In our Terraform module, you’ll find variables like not_found_request_limit to define how many requests we allow and not_found_request_window for the time window in seconds.
In other words, if more requests than the defined not_found_request_limit come from the same IP, returning a 404 error, within the not_found_request_window seconds, an alert will be triggered.
This alert will then be sent as an event to a Google Pub/Sub topic, allowing further processing as needed.
The available variables are:
- project: The GCP project where it will be deployed.
- region: The GCP region where it will be deployed. Default is europe-west1.
- resource_prefix: The prefix used for all resources. Default is scan-attack-detector.
- not_found_request_window: The time window for checking 404 requests. Default is 60.
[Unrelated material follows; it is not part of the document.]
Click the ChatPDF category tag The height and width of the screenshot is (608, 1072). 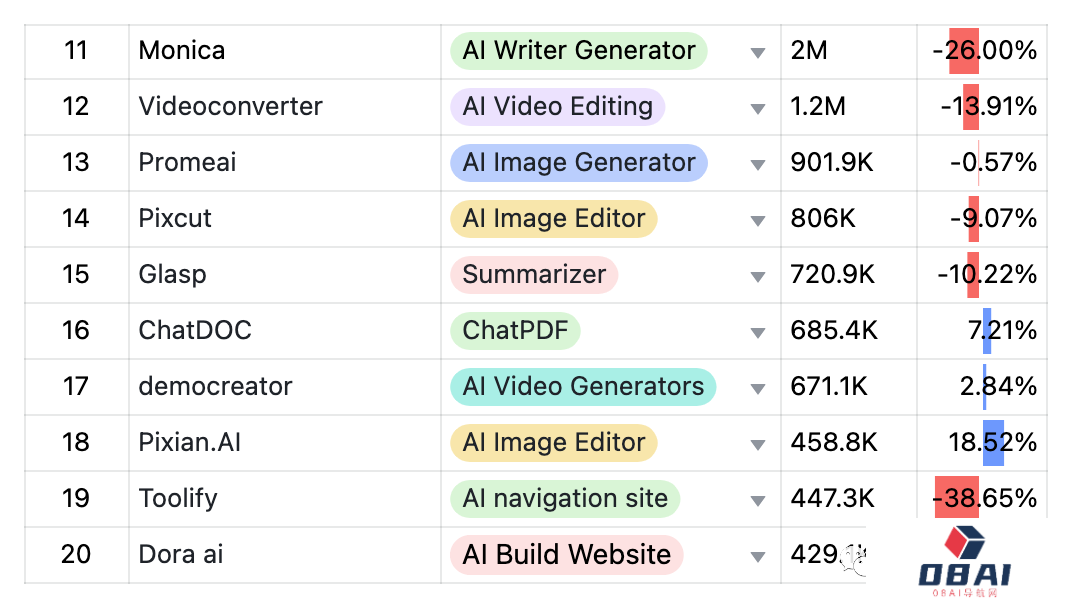[515, 331]
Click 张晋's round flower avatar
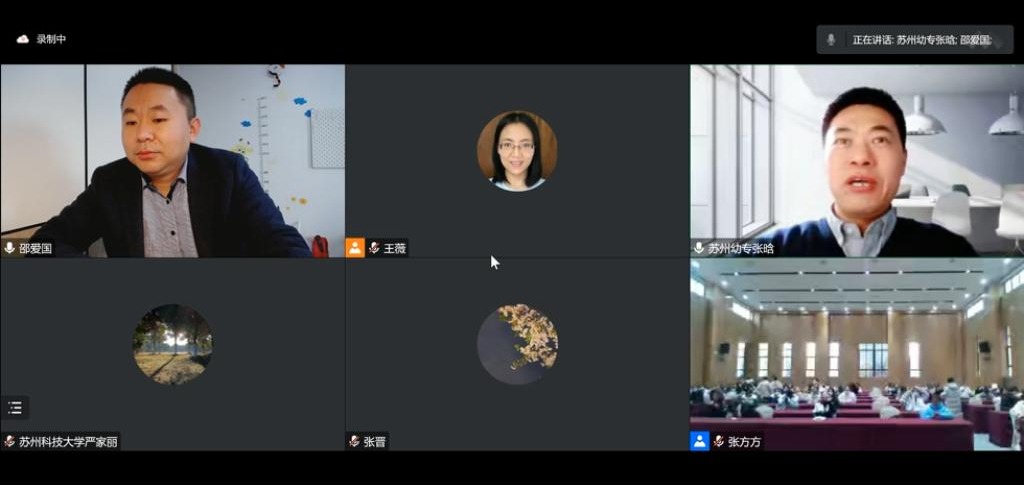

- not_found_request_limit: The limit of 404 requests within the time window before triggering an attack alert. Default is 10.
- sink_filter: The filter used for the sink. Default is protoPayload.status=404 OR httpRequest.status=404.
- temporary_artifact_bucket_name: The name of the bucket used for temporary artifacts.
- redis_host: The host of the Redis instance.
- redis_port: The port of the Redis instance. Default is 6379.
- redis_database: The database used in the Redis instance. Default is 0.
- redis_vpc_connector_id: The ID of the VPC Access Connector used for the Redis instance. Default is null.
- redis_vpc_connector_egress_settings: The egress settings used for the VPC Access Connector. Default is null.
That concludes our explanation of what scan attacks are and how we can receive alerts in Google Cloud (easily applicable to other environments) by using Terraform to configure an event filtering system based on a log sink.